Ikhwanul Muslimin mengancam akan melakukan lebih banyak protes yang menuntut perubahan lebih besar yang akan membuka pintu untuk mencapai ambisi lama untuk membentuk pemerintahan di sekutu dekat AS ini, satu dari dua negara Arab yang memiliki perjanjian damai dengan Israel. Ujiannya adalah apakah hal ini dapat mendukung gerakan protes yang selama ini dilakukan dengan nada rendah dan bersuara lembut di negara dimana rajanya mendapat dukungan kuat dari suku Badui yang kuat.
Awal bulan ini, ratusan aktivis Ikhwanul muda berjanggut melakukan unjuk rasa di pusat kota Amman menuntut perubahan undang-undang pemilu. “Revolusi akan datang ke Amman,” teriak mereka sambil mengacungkan tinju dan menghambat lalu lintas saat mereka berjalan di jalan-jalan yang ramai di bawah terik matahari. Orang-orang yang lewat berhenti untuk menonton.
Selama satu setengah tahun terakhir, protes hanya menarik beberapa ratus peserta di Amman, yang dihuni oleh campuran masyarakat Badui miskin dan warga Palestina lainnya yang, secara teori, akan lebih bersimpati pada seruan reformasi. Jumlah tersebut lebih rendah di kota-kota lain di utara dan selatan Yordania, dimana paham kesukuan lebih kuat.
Namun, karena terinspirasi oleh bangkitnya kelompok Islamis dan Ikhwanul Muslimin di Mesir dan Tunisia setelah tersingkirnya para pemimpin lama negara-negara tersebut, cabang Ikhwanul Muslimin di Yordania melihat “waktu yang tepat untuk segera kembali menjadi pusat perhatian dalam politik Yordania.” kata politik. analis Labib Kamhawi.
“Ikhwanul Muslimin sedang berada dalam persaingan dan memperebutkan kekuasaan,” katanya. “Mereka mencoba memaksa rezim untuk memberikan konsesi yang cukup sehingga mereka bisa menjadi pemerintah saat ini.”
Para aktivis memperingatkan bahwa pemerintah harus lebih responsif, jika tidak maka situasi akan semakin buruk.
“Yordania sedang berada dalam situasi yang tidak menguntungkan,” Ahmed Alawneh, seorang mahasiswa teknologi berusia 19 tahun yang merupakan anggota gerakan populer anak muda Yordania yang bersemangat untuk perubahan, memperingatkan.
“Seruan kami untuk reformasi nyata, yang memberi kami hak untuk bersuara dalam politik, tidak didengarkan dan ini hanya mendorong kami ke tepi jurang,” katanya.

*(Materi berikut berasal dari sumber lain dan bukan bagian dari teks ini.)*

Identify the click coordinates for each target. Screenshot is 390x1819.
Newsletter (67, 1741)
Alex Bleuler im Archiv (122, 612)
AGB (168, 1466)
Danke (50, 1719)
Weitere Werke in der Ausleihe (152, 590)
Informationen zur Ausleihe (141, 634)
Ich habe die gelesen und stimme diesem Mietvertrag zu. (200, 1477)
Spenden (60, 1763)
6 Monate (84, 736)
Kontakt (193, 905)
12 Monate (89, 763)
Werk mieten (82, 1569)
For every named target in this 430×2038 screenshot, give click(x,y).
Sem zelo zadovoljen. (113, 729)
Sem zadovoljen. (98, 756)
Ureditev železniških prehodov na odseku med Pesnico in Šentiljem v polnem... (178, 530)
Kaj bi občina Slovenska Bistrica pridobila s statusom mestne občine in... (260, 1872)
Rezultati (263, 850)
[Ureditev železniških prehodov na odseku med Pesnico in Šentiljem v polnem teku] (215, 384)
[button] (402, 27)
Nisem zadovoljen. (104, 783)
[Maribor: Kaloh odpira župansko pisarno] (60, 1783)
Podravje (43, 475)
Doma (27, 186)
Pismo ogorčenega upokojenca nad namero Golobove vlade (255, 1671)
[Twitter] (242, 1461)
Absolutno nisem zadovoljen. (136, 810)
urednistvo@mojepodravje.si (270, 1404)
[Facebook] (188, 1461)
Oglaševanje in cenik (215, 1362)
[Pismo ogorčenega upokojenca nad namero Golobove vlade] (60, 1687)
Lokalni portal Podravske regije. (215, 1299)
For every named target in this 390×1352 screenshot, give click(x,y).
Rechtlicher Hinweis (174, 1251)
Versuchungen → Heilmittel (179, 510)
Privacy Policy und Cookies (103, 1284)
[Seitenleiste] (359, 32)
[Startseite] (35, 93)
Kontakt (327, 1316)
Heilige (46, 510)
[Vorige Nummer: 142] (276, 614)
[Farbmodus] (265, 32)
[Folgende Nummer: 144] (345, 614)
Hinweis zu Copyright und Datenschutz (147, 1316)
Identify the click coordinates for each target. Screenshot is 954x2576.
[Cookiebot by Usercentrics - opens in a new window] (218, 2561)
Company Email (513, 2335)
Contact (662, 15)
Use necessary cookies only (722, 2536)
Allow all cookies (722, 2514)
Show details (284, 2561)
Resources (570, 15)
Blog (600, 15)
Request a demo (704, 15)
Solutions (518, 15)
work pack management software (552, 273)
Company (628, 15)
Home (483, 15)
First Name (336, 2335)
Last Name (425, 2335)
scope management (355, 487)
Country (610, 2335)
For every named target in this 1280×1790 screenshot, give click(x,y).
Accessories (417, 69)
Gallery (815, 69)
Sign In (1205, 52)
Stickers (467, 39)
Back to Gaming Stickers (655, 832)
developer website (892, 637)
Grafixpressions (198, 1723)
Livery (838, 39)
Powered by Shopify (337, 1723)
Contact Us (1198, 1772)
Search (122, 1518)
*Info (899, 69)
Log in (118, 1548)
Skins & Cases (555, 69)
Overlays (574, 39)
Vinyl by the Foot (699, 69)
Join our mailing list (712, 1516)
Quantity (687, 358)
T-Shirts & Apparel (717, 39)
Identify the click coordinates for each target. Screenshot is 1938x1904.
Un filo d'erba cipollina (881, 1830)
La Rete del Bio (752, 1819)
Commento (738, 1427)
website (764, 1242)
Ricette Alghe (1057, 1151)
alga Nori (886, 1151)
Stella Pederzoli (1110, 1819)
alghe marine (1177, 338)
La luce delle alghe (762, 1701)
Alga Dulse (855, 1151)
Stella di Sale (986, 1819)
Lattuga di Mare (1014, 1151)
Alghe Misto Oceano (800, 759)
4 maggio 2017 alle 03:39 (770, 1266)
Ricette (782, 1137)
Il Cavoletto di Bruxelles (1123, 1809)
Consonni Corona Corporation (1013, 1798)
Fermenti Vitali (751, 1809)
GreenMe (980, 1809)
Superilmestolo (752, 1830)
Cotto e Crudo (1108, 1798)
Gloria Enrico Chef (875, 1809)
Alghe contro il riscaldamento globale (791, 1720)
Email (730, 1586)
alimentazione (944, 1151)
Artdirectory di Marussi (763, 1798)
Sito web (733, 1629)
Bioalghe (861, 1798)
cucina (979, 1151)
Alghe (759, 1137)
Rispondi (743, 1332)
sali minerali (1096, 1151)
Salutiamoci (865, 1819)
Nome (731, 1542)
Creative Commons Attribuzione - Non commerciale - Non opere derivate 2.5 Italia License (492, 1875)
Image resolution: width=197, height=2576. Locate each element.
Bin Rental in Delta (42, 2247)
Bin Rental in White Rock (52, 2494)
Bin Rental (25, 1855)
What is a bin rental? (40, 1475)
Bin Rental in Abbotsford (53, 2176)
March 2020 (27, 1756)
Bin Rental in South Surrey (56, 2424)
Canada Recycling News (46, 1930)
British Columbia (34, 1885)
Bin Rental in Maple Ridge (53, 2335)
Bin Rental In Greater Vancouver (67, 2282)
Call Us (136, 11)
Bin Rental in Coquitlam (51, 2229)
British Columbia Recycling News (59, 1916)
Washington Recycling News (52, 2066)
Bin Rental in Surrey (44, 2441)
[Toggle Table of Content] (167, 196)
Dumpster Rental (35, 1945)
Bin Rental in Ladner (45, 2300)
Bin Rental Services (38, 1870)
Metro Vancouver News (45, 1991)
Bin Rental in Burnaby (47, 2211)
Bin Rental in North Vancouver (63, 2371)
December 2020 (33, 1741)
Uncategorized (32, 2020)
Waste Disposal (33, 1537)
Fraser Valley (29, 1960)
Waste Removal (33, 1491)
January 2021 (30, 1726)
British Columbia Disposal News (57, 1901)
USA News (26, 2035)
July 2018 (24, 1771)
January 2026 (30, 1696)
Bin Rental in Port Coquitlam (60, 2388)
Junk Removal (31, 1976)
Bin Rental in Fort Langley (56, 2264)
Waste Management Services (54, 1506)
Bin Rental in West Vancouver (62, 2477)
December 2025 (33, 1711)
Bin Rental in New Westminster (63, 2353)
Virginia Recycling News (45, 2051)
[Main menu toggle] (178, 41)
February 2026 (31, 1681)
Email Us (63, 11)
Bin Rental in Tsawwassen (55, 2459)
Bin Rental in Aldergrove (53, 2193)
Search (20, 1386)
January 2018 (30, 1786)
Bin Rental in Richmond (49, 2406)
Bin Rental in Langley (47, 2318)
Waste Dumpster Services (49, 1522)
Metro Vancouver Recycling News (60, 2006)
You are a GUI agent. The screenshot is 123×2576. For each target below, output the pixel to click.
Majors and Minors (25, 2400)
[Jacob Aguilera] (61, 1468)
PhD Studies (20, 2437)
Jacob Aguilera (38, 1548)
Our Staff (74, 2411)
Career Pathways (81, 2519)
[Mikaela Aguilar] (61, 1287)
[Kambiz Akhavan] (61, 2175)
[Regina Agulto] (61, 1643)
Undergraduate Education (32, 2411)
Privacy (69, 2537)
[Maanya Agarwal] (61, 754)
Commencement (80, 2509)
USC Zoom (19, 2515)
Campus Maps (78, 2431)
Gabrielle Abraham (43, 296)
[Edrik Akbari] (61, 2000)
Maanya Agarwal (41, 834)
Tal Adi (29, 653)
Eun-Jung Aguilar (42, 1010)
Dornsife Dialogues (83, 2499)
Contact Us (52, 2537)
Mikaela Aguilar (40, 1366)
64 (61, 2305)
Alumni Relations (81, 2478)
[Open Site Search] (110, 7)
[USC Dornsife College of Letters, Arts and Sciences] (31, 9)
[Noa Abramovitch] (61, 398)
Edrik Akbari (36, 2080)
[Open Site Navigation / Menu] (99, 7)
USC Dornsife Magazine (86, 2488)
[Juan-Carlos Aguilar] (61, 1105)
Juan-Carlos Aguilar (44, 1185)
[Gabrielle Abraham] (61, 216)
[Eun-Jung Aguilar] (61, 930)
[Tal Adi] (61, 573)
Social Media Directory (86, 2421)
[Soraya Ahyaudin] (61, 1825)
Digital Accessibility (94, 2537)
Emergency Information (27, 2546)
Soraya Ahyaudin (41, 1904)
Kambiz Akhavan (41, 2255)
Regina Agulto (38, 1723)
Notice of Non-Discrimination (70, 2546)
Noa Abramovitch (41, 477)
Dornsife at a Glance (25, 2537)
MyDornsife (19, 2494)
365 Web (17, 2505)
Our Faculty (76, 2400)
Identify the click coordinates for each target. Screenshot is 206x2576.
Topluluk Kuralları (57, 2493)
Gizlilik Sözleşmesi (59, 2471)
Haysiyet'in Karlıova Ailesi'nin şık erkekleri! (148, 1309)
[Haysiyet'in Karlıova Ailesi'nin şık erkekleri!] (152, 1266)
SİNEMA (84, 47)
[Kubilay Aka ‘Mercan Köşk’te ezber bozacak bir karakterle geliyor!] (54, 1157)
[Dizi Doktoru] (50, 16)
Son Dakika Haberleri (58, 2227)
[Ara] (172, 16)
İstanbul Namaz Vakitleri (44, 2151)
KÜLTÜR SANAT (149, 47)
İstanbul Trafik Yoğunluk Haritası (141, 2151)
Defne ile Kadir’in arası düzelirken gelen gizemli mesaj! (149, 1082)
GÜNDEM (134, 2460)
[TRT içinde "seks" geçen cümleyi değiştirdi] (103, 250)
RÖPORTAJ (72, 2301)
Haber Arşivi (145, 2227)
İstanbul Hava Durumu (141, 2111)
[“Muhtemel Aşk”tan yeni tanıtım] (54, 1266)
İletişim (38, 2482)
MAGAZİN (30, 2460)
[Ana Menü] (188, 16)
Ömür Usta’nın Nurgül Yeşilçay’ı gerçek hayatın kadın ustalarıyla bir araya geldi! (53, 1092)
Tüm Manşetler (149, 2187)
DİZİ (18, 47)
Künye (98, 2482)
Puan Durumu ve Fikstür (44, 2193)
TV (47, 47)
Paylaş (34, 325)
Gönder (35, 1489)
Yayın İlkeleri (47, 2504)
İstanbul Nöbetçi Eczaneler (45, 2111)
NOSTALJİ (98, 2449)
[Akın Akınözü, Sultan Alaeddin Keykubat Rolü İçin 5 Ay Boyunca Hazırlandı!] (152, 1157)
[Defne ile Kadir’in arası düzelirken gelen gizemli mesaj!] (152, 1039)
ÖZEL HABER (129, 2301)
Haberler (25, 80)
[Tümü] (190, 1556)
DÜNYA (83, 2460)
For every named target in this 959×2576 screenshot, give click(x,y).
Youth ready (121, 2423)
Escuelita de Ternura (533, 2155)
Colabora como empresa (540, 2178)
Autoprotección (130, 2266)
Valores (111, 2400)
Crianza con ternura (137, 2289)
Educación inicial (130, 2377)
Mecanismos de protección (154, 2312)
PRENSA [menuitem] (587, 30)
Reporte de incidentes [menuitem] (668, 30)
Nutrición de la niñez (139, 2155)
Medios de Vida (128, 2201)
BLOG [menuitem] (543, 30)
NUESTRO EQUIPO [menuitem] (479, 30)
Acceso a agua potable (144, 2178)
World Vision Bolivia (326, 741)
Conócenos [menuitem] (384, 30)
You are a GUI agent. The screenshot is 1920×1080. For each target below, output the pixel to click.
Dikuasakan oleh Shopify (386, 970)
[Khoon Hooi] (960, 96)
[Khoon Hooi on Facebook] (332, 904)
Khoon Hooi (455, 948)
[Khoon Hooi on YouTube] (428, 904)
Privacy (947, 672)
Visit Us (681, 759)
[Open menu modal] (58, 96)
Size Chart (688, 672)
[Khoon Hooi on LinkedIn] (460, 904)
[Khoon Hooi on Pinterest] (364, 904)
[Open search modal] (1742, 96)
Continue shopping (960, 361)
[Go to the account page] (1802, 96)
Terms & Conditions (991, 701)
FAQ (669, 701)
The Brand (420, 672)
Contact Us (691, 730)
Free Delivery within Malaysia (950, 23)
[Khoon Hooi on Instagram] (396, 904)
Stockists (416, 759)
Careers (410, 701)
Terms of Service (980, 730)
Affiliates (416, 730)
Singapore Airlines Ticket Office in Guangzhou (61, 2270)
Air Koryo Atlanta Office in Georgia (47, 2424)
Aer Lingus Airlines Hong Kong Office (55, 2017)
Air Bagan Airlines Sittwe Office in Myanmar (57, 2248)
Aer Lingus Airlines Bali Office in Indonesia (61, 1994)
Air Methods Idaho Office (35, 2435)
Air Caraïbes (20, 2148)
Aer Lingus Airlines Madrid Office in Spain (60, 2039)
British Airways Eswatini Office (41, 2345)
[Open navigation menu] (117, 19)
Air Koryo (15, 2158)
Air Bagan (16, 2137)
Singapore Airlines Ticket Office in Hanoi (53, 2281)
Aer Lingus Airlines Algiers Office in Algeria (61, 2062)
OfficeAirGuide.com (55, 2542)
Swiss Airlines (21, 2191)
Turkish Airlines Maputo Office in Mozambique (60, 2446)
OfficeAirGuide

Raja dan pemerintahannya bersikeras bahwa mereka serius mengenai reformasi, khawatir bahwa keinginan masyarakat luas untuk demokrasi yang lebih besar pada akhirnya akan berkobar di jalanan. Abdullah telah menjadikan pemilihan parlemen – yang diharapkan terjadi pada akhir tahun ini, meski belum ada tanggal yang ditetapkan secara resmi – sebagai upaya utama untuk mencegah pemberontakan serupa yang telah menggulingkan penguasa Arab lainnya.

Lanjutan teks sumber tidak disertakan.